→ WHAT NEEDS TO BE DONE:
Retype every line of the items below, keeping each one identical to the original.

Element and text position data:
***

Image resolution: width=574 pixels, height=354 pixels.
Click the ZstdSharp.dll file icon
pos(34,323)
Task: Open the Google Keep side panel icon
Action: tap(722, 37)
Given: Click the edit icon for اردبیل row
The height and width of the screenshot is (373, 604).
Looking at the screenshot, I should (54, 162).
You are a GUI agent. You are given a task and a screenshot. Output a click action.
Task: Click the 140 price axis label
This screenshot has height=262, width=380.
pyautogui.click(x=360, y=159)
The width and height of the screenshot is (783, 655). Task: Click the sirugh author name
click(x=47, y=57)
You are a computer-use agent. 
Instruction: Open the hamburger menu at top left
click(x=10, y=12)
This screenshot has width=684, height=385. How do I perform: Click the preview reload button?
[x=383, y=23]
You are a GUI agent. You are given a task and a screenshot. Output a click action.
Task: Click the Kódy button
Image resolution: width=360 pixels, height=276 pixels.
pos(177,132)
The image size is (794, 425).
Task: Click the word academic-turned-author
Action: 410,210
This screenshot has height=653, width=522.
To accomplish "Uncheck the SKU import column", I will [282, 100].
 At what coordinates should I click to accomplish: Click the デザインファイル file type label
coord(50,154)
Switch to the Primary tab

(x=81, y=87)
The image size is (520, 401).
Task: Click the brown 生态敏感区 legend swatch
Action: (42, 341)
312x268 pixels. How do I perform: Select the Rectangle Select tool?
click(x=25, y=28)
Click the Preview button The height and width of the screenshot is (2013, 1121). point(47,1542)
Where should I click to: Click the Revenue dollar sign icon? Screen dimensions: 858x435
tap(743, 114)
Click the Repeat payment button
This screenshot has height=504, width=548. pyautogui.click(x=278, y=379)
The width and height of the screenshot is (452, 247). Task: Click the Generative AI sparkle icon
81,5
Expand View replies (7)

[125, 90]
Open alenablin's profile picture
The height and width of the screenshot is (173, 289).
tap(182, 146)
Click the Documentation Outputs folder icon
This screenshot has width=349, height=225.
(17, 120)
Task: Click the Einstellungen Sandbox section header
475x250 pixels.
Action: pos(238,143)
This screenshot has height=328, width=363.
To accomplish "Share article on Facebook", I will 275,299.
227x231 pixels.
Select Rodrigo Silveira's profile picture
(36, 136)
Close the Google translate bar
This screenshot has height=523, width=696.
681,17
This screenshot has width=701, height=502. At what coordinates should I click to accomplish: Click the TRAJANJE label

***

→ TASK SOLUTION:
Image resolution: width=574 pixels, height=354 pixels.
Click the ZstdSharp.dll file icon
pos(34,323)
Task: Open the Google Keep side panel icon
Action: tap(722, 37)
Given: Click the edit icon for اردبیل row
The height and width of the screenshot is (373, 604).
Looking at the screenshot, I should (54, 162).
You are a GUI agent. You are given a task and a screenshot. Output a click action.
Task: Click the 140 price axis label
This screenshot has height=262, width=380.
pyautogui.click(x=360, y=159)
The width and height of the screenshot is (783, 655). Task: Click the sirugh author name
click(x=47, y=57)
You are a computer-use agent. 
Instruction: Open the hamburger menu at top left
click(x=10, y=12)
This screenshot has width=684, height=385. How do I perform: Click the preview reload button?
[x=383, y=23]
You are a GUI agent. You are given a task and a screenshot. Output a click action.
Task: Click the Kódy button
Image resolution: width=360 pixels, height=276 pixels.
pos(177,132)
The image size is (794, 425).
Task: Click the word academic-turned-author
Action: 410,210
This screenshot has height=653, width=522.
To accomplish "Uncheck the SKU import column", I will [282, 100].
 At what coordinates should I click to accomplish: Click the デザインファイル file type label
coord(50,154)
Switch to the Primary tab

(x=81, y=87)
The image size is (520, 401).
Task: Click the brown 生态敏感区 legend swatch
Action: (42, 341)
312x268 pixels. How do I perform: Select the Rectangle Select tool?
click(x=25, y=28)
Click the Preview button The height and width of the screenshot is (2013, 1121). point(47,1542)
Where should I click to: Click the Revenue dollar sign icon? Screen dimensions: 858x435
tap(743, 114)
Click the Repeat payment button
This screenshot has height=504, width=548. pyautogui.click(x=278, y=379)
The width and height of the screenshot is (452, 247). Task: Click the Generative AI sparkle icon
81,5
Expand View replies (7)

[125, 90]
Open alenablin's profile picture
The height and width of the screenshot is (173, 289).
tap(182, 146)
Click the Documentation Outputs folder icon
This screenshot has width=349, height=225.
(17, 120)
Task: Click the Einstellungen Sandbox section header
475x250 pixels.
Action: pos(238,143)
This screenshot has height=328, width=363.
To accomplish "Share article on Facebook", I will 275,299.
227x231 pixels.
Select Rodrigo Silveira's profile picture
(36, 136)
Close the Google translate bar
This screenshot has height=523, width=696.
681,17
This screenshot has width=701, height=502. At what coordinates should I click to accomplish: Click the TRAJANJE label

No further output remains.